Someday, I want to bring as much light to someone's world as Gramps brought into the lives of so many people.
Wednesday, February 15, 2017
This one will be short, I really need to focus on my want-to-be novel tonight.
Today, I've been thinking about "loving your neighbor (Mark 12:31),” "killing people with kindness." These are things we've grown up being told to do. But what do these philosophies look like in action? How do you really show kindness to someone who gets under your skin? Baby steps, of course! Start by making a short list, three or four things, that you admire about that person. Pray for them daily. If you're praying for blessings, it's really hard to think poorly of that person.
Then, when you're feeling really adventurous, invite them to do something they're passionate about, not necessarily even something you find yourself really wanting to do (ex. Proverbs 25:21)…but the act of selflessness on your part will certainly help to soften your heart toward them.
That’s all I have for this week. Be nice to the people that have it in for you. It will make your life so much simpler.
Wednesday, February 8, 2017
From commercials to social media, I’m being bombarded with the idea that women aren’t equal to men in our country, that we’ve grown up being treated poorly, that we’re victims. But. I’m a woman, and this confuses me. Because I’ve never felt like society had it in for me. I’ve never been told I was a second rate citizen by employers or the government. I’ve not been treated as garbage, like I’m being told I have.
I have the right to vote, the right to own a home, the right to walk down the street without covering my face. I’m allowed to work, to go to school, to own a gun. I literally have exactly the same rights as my husband, a “privileged white male.”
I don’t feel downtrodden or discouraged. I feel empowered, I have the freedom to do anything with my life, as long as I put in the work to earn it. And before anyone stereotypes, I was not raised in privilege. I have always had a loving family, but things haven’t always been easy for us. We’ve gone without…more times than I can remember. I’ve worked for everything I have, my vehicle, my education, my home.
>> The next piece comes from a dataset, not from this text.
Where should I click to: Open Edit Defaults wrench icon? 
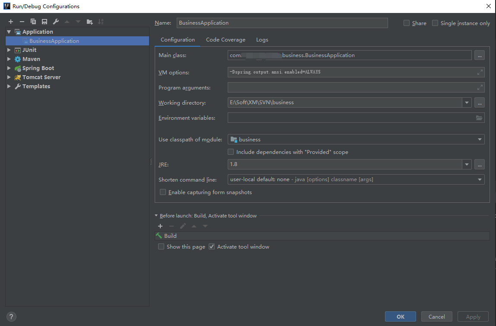56,22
To be fair, there are a lot of men out there that make a higher income than myself. Men that don’t have the same education I do. But that’s because they’re doing physical labor, something I would not be able to do as well as them. It’s just a fact of life that men are physically stronger than women. There’s no arguing that. Physical jobs are difficult, and I firmly believe that the employees who put in so much effort at these jobs deserve to be compensated accordingly. Even so, there are still women that work at these places of physical labor, and I would say they probably have to work harder than the men to keep up. If a woman is able to keep up with a man at a labor intensive job, then she should certainly be compensated the same! But, for the most part, women aren’t able to do as much heavy lifting, and should probably not be paid as much as their male counterparts.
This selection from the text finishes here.